Manufacturing Efficiency
The company targets a sustainable growth rate of 25-35% by maintaining high utilization of its crane fleet across infrastructure projects.
Logistics & Distribution
Not specifically disclosed as a percentage of revenue, but the company manages the mobilization of heavy cranes to various project sites.
Strategic Growth
Expected Growth Rate
25-35%
Growth Strategy
Growth will be achieved through substantial annual capex of approximately INR 50 Cr, funded by internal cash flows and the remaining 75% of funds from share warrants issued at INR 268. The strategy focuses on the buoyant infrastructure sector and government thrust on development.
Products & Services
Renting of cranes and construction equipment for industrial and infrastructure sectors.
Brand Portfolio
Crown Lifters
Market Expansion
The company is targeting sustained growth by increasing the number of clients to reduce dependency on any single customer.
Market Share & Ranking
The company describes itself as one of the largest and most preferred suppliers of construction equipment in its segment.
External Factors
Industry Trends
The industry is currently growing due to government infrastructure thrust; however, it faces stiff competition from new foreign and domestic entrants.
Competitive Landscape
Faces stiff competition from both domestic and international companies entering the Indian construction equipment rental market.
Competitive Moat
The moat is built on a large fleet size, technological edge, and long-standing industry presence since 1984, which are sustainable but subject to high capital requirements.
Macro Economic Sensitivity
Highly sensitive to infrastructure spending and government policy; buoyant industry outlook is tied to the general economy and government thrust on infrastructure.
Consumer Behavior
Demand is driven by B2B infrastructure project cycles rather than individual consumer trends.
Geopolitical Risks
Current global war situations are identified as a primary risk that could drastically affect business operations and supply chains.
Regulatory & Governance
Industry Regulations
Operations are subject to infrastructure sector regulations and safety standards for heavy equipment handling.
Environmental Compliance
Environmental issues and strict laws are cited as potential hindrances to strong growth.
Taxation Policy Impact
Current tax provision for FY 2024-25 was INR 1.27 Cr. The company also made deferred tax provisions following its change in depreciation accounting policy.
Legal Contingencies
The secretarial audit for FY 2024-25 reported compliance with the Companies Act and SEBI regulations; no specific high-value pending court cases were quantified in the documents.
Risk Analysis
Key Uncertainties
Raw material price volatility and restricted bank lending to the infrastructure sector could lead to decreased project funding and margin pressure.

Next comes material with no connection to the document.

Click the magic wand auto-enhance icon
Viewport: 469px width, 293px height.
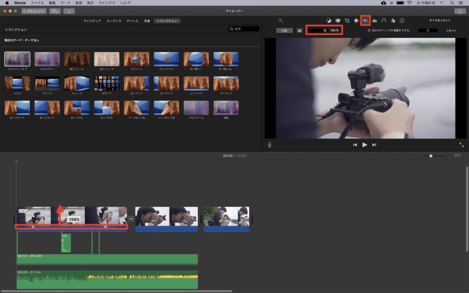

Geographic Concentration Risk
Operations are concentrated in India, with the registered office in Mumbai.
Third Party Dependencies
Dependency on banks for project financing is high; restricted lending or increased non-performing assets in the banking sector could decrease available funding.
Technology Obsolescence Risk
The company mitigates technology risk by offering a 'competitive technological edge' in its equipment fleet.
Credit & Counterparty Risk
Trade receivables stood at INR 12.38 Cr as of September 30, 2025, compared to INR 10.58 Cr in March 2025, indicating a marginally slower collection cycle.